7.5 All warranty obligations shall lapse if the Products provided by the Company are linked through equipment or software that has not been permitted by the Company, or if the Customer fails to perform any obligation requested by the Company. Unless otherwise agreed, products are covered by the warranty terms and conditions of the corresponding manufacturer(s).

7.6 The Customer shall have no right to reject or refuse Delivery or acceptance of Goods because of minor flaws that do not prohibit normal functioning of the Goods, provided that the Company commits to repair such defects after Delivery of the Goods in accordance with the Agreement.

8. Force Majeure

8.1 In the case of temporary force majeure, the Company shall be entitled to alter the delivery period or cancel the agreement at its discretion, without incurring any damages.

8.2 If the force majeure situation lasts more than 6 months, both parties have the right to terminate the Agreement, in whole or in part, in writing, inasmuch as the force majeure situation justifies it, and without the Customer being entitled to any financial compensation.

9. Sanctions and Money Laundering

9.1 The Customer is required to comply with EU, US, UK, UN, and other international sanctions, as well as to maintain a sanctions risk assessment system and to adhere to money laundering and tax evasion guidelines set out by the relevant authorities.

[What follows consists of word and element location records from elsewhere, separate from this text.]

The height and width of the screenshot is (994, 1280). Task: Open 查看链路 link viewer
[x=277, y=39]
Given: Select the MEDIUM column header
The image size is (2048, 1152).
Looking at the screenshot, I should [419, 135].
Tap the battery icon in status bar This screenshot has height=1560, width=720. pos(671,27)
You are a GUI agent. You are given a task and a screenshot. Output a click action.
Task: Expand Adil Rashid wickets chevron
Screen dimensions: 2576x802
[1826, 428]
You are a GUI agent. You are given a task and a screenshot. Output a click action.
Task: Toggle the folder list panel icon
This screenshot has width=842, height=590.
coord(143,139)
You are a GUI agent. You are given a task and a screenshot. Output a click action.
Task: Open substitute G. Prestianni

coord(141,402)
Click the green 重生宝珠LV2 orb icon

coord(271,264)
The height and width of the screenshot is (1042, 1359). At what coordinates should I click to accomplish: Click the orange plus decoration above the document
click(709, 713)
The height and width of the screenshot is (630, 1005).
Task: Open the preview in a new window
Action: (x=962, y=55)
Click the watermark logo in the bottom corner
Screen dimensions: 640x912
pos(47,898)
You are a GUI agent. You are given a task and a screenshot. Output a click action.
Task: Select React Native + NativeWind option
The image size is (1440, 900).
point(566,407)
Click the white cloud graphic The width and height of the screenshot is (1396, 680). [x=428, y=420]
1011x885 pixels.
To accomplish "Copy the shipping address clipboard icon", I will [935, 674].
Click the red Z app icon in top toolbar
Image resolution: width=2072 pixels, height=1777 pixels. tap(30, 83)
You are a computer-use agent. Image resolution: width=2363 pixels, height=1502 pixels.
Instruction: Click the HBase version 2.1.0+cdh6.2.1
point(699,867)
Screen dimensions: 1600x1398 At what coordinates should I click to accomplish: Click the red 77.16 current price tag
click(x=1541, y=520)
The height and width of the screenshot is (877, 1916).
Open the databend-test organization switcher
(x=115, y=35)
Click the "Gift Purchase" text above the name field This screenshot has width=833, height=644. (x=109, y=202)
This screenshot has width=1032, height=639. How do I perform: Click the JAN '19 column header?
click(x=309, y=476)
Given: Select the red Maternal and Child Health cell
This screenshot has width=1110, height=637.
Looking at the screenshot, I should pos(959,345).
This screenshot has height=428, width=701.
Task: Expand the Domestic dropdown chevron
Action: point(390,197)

9.2 Noncompliance with the above sanctions policies will result in the termination of service and the delivery of products. Such discontinuation/disruption shall not be considered Force Majeure, and any additional charges (order cancellation fees, return shipping costs, investigation costs) must be borne by the Customer.

10. Intellectual property

10.1 All intellectual property rights, including but not limited to all drawings, designs, (technical) documentation, building specifications, computer programs, and the carriers on which such rights are laid down, which come to the Customer's knowledge during the contract will always remain as the property of the Supplier. Without the prior explicit consent of Company, no system data may be shared to other parties for any reason.